Aos Nheengaíbas a crucial decisão de trocar o certo pelo duvidoso (o costumeiro escambo holandês pelas promessas da fingida pax luso-brasileira) foi um absurdo àquela hora, mas faz sentido agora… Aos olhos da antropologia cultural da Amazônia e Caribe parece mais espantoso ainda o discernimento daquele tempo demonstrado pelas populações tradicionais, quando a incerteza habitava as ilhas do Pará-Amazonas. Pode-se dizer, então, que enfrentando mil e um obstáculos os povos ribeirinhos originais vislumbravam a Terra-Firme (continente) como destino. O que explica talvez a pressa com que os sete caciques do Marajó atenderam ao chamado dos jesuítas para pôr fim à guerra que já durava trinta anos.

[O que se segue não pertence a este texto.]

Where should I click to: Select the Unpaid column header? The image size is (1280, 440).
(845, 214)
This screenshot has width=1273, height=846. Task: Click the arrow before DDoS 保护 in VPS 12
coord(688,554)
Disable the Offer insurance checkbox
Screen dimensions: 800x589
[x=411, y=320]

Por outra parte, no vale do Jaguaribe (Ceará, área da Reserva da Biosfera da Caatinga) portugueses e tupinambás inimigos implacáveis até então, desde a Mata Atlântica; celebraram a aliança que levou à tomada do Maranhão e conquista do rio das amazonas, mediante o casamento do cristão-novo Martim Soares Moreno e a índia Paraguassu, filha do tuxaua Jacuúna.

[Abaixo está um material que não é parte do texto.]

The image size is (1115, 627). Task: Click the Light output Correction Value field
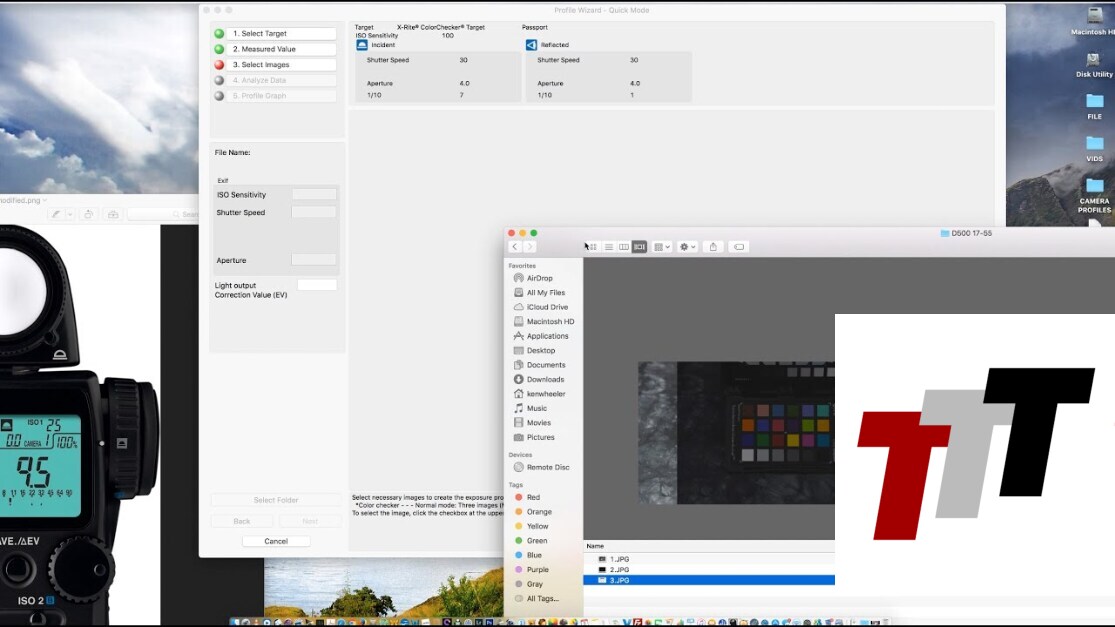click(317, 285)
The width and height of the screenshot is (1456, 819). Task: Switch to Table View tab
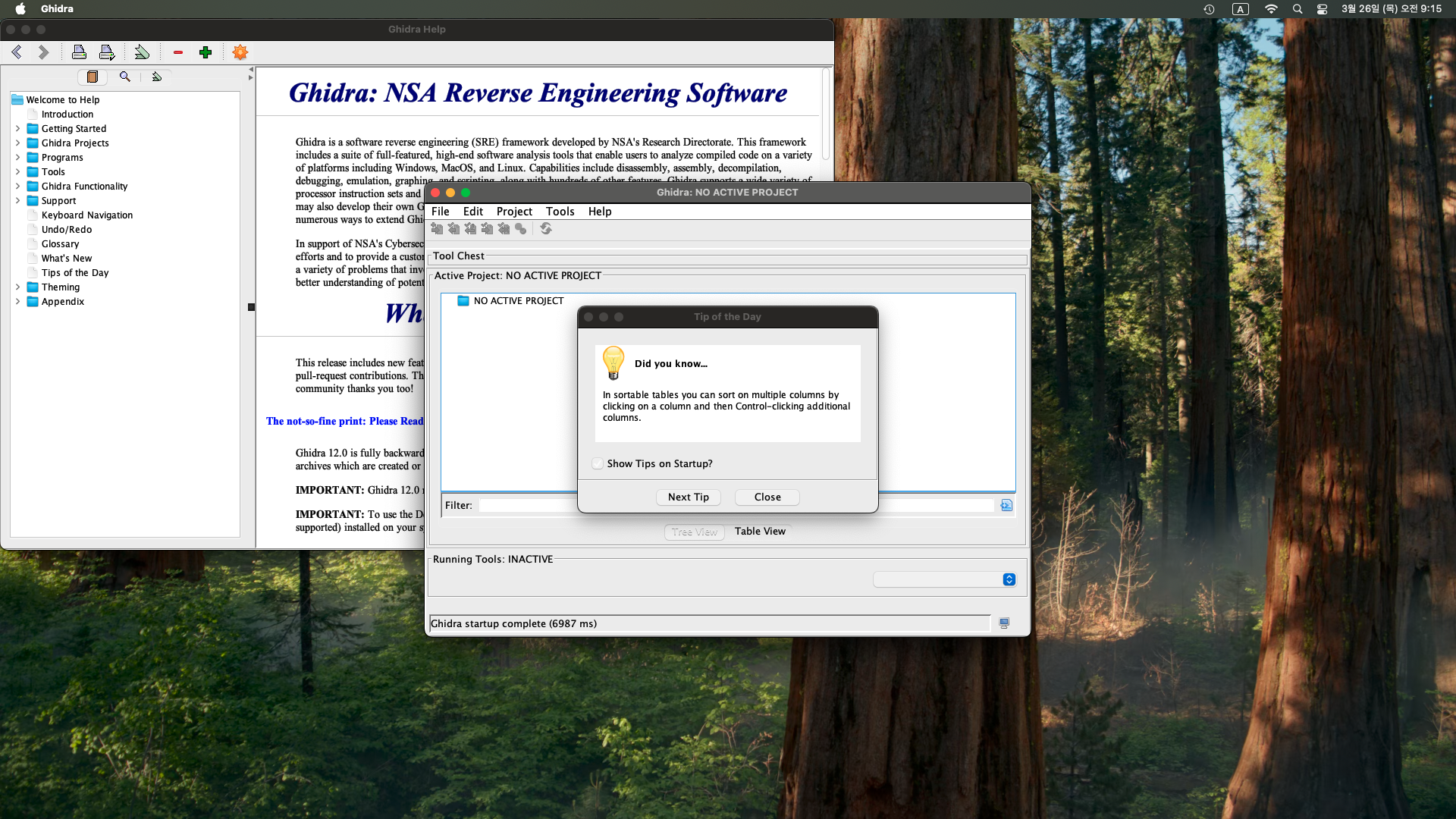[x=760, y=532]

Foram os Jesuítas da Amazônia presdestinados dar notícia dessa gente ao mundo e a fazer as pazes daqueles inimigos sanguinários de que fala a História do Futuro com a fantástica interpretação que o payaçu dos índios dá ao capítulo 18 do Livro de Isaias. Nada mais natural que, ainda eles com seguindores de Santo Agostinho e caboclos, bater às portas do Palácio do Planalto para levar o recado dos que não têm voz e pernas para ir àquela altura.

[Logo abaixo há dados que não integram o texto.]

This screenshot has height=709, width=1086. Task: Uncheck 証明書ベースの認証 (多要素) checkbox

3 – Homem e biosfera: um continuum sem fronteiras por todos os tempos.
Amigo de Platão, porém mais amigo da verdade… Nosso dever cívico em relação à Pátria amada Brasil começa com nosso direito sagrado ao chão ancestral na integração das Amazônias e a partilha da Utopia universal do condomínio de uma Terra sem males, para todos! O universal pelo mais regional. Trata-se, objetivamente, do direito humano de ser e estar no mundo munido de identidade própria (no caso, a milenar cultura marajoara). Donde vem esta idéia elevada do barro dos começos do mundo até o romance dalcidiano e fundação do Museu do Marajó?
Cerca do ano 500 d.C., por necessidade e acaso, os primeiros marajoaras saídos do tempo paleolítico amazônico de 12 mil anos em busca do “de comer”, seguindo piracemas nos caminhos do Peixe; inventaram a primeira cultura complexa da Amazônia (cf. Museu Paraense Emílio Goeldi – MPEG www.museu-goeldi.br e Denise Schaan www.marajoara.com ). Provavelmente, nossos antepassados paleo-ameríndios de antropófagos converteram-se em ictiófagos neolíticos e comedores de farinha de mandioca, mediante notável revolução cultural e tecnológica das terras baixas do novo trópico. Isto falta ser compreendido, redondamente, para que se possa inventar, de fato, além do discurso politicamente correto uma Amazõnia Sustentável!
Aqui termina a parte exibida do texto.